Rumors suggest Elon Musk’s xAI startup could purchase approximately $40 billion worth of chips for its next GPU cluster. These developments could offset some China-related headwinds for the chip maker.
Nvidia’s stock price has recovered from recent lows. The company’s forward price-to-earnings ratio remains reasonable compared to historical levels, even after recent valuation expansion following strong quarterly earnings.
Amazon Leverages Cloud Infrastructure Strength
Amazon (AMZN) faces potential tariff impacts on its core e-commerce business. However, the company’s Amazon Web Services cloud unit continues accelerating sales and widening operating margins.

AWS generates the majority of Amazon’s operating profits. This provides the company with strong cash flow and operating leverage during uncertain economic times. The robust unit economics allow Amazon to reinvest in high-growth areas across its platform.
Amazon can integrate AI investments across e-commerce, logistics, retail, advertising, streaming, and healthcare services. This diversification strategy has attracted attention from investors including billionaire Bill Ackman, who recently added Amazon shares to his portfolio.
The company appears positioned to become Wall Street’s first $5 trillion market cap company. Amazon has previously navigated challenging regulatory environments while continuing to build profitable multibillion-dollar business units.
CoreWeave Captures AI Data Center Demand
CoreWeave (CRWV) completed its initial public offering this year as a pure-play investment in AI data centers. The company operates purpose-built facilities designed specifically for AI workloads, differentiating it from legacy data center operators.

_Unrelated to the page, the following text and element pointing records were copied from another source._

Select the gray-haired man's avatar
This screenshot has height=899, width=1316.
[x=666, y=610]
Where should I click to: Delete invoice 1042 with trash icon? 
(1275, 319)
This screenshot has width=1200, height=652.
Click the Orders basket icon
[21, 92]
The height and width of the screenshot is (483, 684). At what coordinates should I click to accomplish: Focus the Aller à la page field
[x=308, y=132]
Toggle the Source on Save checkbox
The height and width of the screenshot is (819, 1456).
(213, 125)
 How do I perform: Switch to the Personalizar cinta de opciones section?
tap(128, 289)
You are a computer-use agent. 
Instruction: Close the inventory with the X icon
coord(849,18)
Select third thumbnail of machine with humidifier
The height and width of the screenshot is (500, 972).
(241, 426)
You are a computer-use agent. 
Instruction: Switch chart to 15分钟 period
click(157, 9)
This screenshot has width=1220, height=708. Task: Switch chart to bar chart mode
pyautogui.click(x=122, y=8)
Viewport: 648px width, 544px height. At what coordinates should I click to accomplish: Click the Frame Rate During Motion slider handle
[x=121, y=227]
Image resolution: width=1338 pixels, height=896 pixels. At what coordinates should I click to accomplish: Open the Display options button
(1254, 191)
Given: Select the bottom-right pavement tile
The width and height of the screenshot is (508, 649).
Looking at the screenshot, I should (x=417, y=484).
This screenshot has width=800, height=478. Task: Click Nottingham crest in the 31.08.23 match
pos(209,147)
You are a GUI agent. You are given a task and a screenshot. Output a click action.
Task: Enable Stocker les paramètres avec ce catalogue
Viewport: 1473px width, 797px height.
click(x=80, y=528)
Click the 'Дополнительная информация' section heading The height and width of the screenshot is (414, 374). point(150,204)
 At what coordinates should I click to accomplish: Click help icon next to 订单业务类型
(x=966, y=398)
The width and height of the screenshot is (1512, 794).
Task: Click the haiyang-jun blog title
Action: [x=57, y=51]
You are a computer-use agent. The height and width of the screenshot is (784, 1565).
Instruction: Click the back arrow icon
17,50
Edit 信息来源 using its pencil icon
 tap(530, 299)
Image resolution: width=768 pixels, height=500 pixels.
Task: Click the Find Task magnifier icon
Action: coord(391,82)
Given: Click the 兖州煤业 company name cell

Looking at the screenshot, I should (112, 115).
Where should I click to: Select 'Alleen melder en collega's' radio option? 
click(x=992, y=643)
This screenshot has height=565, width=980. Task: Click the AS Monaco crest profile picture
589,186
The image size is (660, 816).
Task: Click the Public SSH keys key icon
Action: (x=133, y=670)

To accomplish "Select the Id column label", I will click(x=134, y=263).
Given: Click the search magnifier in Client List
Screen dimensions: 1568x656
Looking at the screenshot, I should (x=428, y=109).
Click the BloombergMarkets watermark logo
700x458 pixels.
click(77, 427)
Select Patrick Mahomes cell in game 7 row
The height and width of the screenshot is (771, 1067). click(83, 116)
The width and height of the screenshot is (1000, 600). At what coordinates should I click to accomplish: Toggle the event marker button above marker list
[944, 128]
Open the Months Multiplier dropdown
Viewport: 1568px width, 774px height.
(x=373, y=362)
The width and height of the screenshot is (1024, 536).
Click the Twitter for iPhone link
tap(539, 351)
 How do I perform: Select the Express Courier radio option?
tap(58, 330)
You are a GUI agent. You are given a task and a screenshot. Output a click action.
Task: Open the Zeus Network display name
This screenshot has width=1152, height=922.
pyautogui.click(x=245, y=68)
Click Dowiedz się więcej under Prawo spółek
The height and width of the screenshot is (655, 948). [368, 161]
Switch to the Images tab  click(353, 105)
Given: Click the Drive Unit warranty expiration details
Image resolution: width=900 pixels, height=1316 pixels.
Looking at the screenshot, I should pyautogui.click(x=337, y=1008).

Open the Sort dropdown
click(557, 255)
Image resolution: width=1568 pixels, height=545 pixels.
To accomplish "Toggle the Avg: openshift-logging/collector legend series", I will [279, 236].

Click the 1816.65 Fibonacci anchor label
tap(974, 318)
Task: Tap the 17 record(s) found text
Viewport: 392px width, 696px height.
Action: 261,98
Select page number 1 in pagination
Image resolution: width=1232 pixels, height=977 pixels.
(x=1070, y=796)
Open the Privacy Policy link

Revenue surged from $189 million in Q1 2024 to $982 million in Q1 2025. The company reported a massive revenue backlog worth $25.9 billion, representing 63% growth year-over-year. Much of this increase came from an $11.9 billion deal with OpenAI.
CoreWeave generates revenue through both contracts and on-demand services. Most revenue comes from multi-year contracts, providing high visibility for future earnings. This business model typically commands premium valuations from investors.
The company operates 33 AI-optimized data centers across the US and Europe with 420 megawatts of power capacity. CoreWeave has contracted for additional power providing up to 1.6 gigawatts over multiple years to support expansion plans.
AMD Pursues Nvidia Alternative Strategy
Advanced Micro Devices (AMD) shows mixed performance across business segments but maintains strong data center momentum. Revenue fell 3% quarter-over-quarter but increased 36% year-over-year, driven by data center demand and PC processor sales.

The company’s data center and client segments show strong growth while gaming and embedded segments face weakness. High-margin data center chips contributed to 55% year-over-year growth in adjusted earnings despite segment headwinds.
More than 30 computing workloads recently launched using AMD’s fifth-generation EPYC Turin chips across major cloud providers. These include deployments at Alibaba, Amazon, Google, and Oracle data centers.
AMD acquired ZT Systems to provide complete AI computing systems combining chips, networking, and software. This acquisition allows AMD to offer full-stack solutions similar to Nvidia’s approach and compete more effectively for data center business.
Management expects recovery in the embedded chip business during the second half of 2025. AMD trades at 28 times 2025 earnings estimates, which appears attractive given the company’s growth prospects and strategic positioning.